Reputation: 147
I am practicing on using NLTK to remove certain features from raw tweets and subsequently hoping to remove tweets that are (to me) irelevant (e.g. empty tweet or single word tweets). However, it seems that some of the single word tweets are not removed. I am also facing an issue with not able to remove any stopword that are either at the beginning or end of sentence.
Any advice? At the moment, I hope to pass back a sentence as an output rather than a list of tokenized words.
Any other comment on improving the code (processing time, elegance) are welcome.
import string
import numpy as np
import nltk
from nltk.corpus import stopwords
cache_english_stopwords=stopwords.words('english')
cache_en_tweet_stopwords=stopwords.words('english_tweet')
# For clarity, df is a pandas dataframe with a column['text'] together with other headers.
def tweet_clean(df):
temp_df = df.copy()
# Remove hyperlinks
temp_df.loc[:, "text"] = temp_df.loc[:, "text"].replace('https?:\/\/.*\/\w*', '', regex=True)
# Remove hashtags
# temp_df.loc[:,"text"]=temp_df.loc[:,"text"].replace('#\w*', '', regex=True)
temp_df.loc[:, "text"] = temp_df.loc[:, "text"].replace('#', ' ', regex=True)
# Remove citations
temp_df.loc[:, "text"] = temp_df.loc[:, "text"].replace('\@\w*', '', regex=True)
# Remove tickers
temp_df.loc[:, "text"] = temp_df.loc[:, "text"].replace('\$\w*', '', regex=True)
# Remove punctuation
temp_df.loc[:, "text"] = temp_df.loc[:, "text"].replace('[' + string.punctuation + ']+', '', regex=True)

■ **Stored items**:

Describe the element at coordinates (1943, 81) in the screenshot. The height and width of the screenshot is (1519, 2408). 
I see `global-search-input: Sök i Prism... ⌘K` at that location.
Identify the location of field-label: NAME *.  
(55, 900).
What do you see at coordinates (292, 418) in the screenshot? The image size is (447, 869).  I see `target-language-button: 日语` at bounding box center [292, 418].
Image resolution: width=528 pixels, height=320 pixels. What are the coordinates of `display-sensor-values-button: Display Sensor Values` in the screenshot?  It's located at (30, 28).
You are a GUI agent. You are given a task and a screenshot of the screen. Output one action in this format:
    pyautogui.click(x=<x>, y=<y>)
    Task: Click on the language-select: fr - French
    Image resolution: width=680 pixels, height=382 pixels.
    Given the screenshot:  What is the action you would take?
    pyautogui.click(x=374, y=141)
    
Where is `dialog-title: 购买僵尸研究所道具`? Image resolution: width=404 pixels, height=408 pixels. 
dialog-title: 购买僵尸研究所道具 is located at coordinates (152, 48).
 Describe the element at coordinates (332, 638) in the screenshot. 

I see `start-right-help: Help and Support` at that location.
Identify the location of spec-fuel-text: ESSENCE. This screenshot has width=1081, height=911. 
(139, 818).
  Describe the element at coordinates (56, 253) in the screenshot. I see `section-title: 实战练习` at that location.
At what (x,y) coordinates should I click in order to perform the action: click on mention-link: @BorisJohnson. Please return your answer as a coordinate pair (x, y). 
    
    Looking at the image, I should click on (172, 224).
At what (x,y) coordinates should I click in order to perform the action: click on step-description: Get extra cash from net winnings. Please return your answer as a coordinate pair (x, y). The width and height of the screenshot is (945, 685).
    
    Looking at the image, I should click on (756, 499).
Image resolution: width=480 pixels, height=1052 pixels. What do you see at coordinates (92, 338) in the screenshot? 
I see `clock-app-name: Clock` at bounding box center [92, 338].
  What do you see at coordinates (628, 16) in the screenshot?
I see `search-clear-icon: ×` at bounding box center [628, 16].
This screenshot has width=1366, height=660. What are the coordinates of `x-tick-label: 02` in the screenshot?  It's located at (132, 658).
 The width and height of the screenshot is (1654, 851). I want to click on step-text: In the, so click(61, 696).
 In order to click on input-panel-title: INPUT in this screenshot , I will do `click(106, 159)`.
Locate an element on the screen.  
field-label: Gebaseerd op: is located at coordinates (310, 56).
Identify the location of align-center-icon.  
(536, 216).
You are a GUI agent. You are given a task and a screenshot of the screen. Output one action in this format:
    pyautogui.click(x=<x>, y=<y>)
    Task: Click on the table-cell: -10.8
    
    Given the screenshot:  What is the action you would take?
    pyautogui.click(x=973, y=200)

■ **Problem description**: What is the Spanish translation of this sentence from the post about cleaning tweets with NLTK: "At the moment, I hope to pass back a sentence as an output rather than a list of tokenized words." Nothing in the listing matters here.

■ **Response**: Por el momento, espero devolver una oración como salida en lugar de una lista de palabras tokenizadas.